The Harlequin song began to be sung by club members in the early 1930s. We do not know who first suggested it be ours but we do know its origins. It was a version of the “whiffenpoof song” with subtle changes to make it Harlequin Club specific. Our song is sung to celebrate victories on the pitch, to bring the Friday and Saturday lunch club sessions to a close and on any other occasion as appropriate to celebrate the club.

The song begins:

To the tables down at Mory’s,
to the place where Louie dwells,
to the dear old Temple Bar we love so well

Some senior Harlequins thought the Temple Bar referred to the gate, which was one of the access points into the City of London, thus conferring a link to our London cousins. Nothing could be further from the truth.

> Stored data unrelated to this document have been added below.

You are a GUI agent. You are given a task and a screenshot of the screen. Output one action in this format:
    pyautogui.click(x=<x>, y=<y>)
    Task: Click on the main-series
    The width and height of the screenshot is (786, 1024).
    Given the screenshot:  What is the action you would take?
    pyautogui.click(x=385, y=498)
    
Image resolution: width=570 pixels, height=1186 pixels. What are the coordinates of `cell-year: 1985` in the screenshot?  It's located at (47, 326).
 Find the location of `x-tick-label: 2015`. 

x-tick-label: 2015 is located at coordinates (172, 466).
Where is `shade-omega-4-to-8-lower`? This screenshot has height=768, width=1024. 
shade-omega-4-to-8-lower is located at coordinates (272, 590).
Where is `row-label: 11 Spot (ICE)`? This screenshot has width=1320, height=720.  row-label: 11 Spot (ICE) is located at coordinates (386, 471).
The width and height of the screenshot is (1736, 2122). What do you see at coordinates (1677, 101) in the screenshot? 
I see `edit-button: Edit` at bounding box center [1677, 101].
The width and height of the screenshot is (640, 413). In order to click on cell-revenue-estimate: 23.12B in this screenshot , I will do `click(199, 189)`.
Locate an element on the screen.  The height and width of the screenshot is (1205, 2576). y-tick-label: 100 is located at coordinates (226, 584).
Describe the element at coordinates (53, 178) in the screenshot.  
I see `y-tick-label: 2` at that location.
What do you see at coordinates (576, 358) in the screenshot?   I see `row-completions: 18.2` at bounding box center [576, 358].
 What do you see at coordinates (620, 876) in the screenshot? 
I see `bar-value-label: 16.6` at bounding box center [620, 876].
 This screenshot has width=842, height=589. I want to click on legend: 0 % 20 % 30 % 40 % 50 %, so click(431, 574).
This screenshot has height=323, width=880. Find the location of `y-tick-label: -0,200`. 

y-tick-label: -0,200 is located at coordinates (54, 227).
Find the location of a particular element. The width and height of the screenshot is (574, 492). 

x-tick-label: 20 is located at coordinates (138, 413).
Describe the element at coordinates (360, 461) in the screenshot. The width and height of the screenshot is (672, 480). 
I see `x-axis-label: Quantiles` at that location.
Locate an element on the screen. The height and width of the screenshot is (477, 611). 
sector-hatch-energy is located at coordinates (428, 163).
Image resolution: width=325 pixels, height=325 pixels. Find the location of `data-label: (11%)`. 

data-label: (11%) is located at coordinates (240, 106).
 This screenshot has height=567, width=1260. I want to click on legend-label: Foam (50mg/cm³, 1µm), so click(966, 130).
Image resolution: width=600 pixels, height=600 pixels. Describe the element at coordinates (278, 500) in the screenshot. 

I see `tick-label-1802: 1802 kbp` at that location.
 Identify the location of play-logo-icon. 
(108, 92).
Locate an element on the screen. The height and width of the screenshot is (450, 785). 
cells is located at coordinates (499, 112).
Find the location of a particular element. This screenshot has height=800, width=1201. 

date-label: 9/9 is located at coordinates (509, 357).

The song is the signature tune of the Yale University “Whiffenpoofs”, a group of male seniors who constitute the University singing group. Founded in 1909, the “Whiffs” began as a senior quartet that met for weekly concerts at Mory’s Temple Bar, the famous Yale tavern. So far from being the entry to the City of London the Temple Bar was a Connecticut University ale-house! The tune was written during the early years of the 20th century in America, but the lyrics are something else again. In 1907 one of the “Whiffs” heard a rendition of Kipling’s “General Rankers” which depicts a group of young aristocrats, disinherited perhaps, serving as enlisted men in Her Majesty’s forces and drinking themselves to death as one of their number sings a verse:

To the legion of the lost ones,
To the cohorts of the damned,
To my brethren in their sorrow overseas,
Sings a gentleman of England
Cleanly bred, machinely crammed,
And a trooper of the Empress, if you please.

The Yale version was much more optimistic and positive and entirely suitable for their glee-club type singing. When we further adapted and adopted the song as “ours” we had little knowledge of its origins, particularly the grimness of the Kipling original. Nevertheless it has been sung with passion ever since David Bray, who joined the club in 1968, made it his own as the official Harlequins choirmaster.

These are the words of the Harlequin Rugby Union Football Club song:

To the tables down at Mory’s,
To the place where Louis dwells,
To the dear old Temple Bar we love so well,
See the Harlequins assemble
With their glasses held on high,
And the magic of their singing casts a spell, it casts a spell.

Yes the magic of their singing and the songs they love so well,
Shall lie wasting and a’vaunting and the rest, and the rest.
We shall serenade old Louis while life and voice shall last
and we’ll pass and be forgotten with the rest.

We are poor little lambs who have lost our way,
Baa! Baa! Baa!
We are little black sheep who have gone astray,
Baa! Baa! Baa!
Harlequin songsters out on the spree,
Damned from here to Eternity,
Lord have mercy on such as we,
Baa! Baa! Baa!

Everyone, I give you the Harlequins!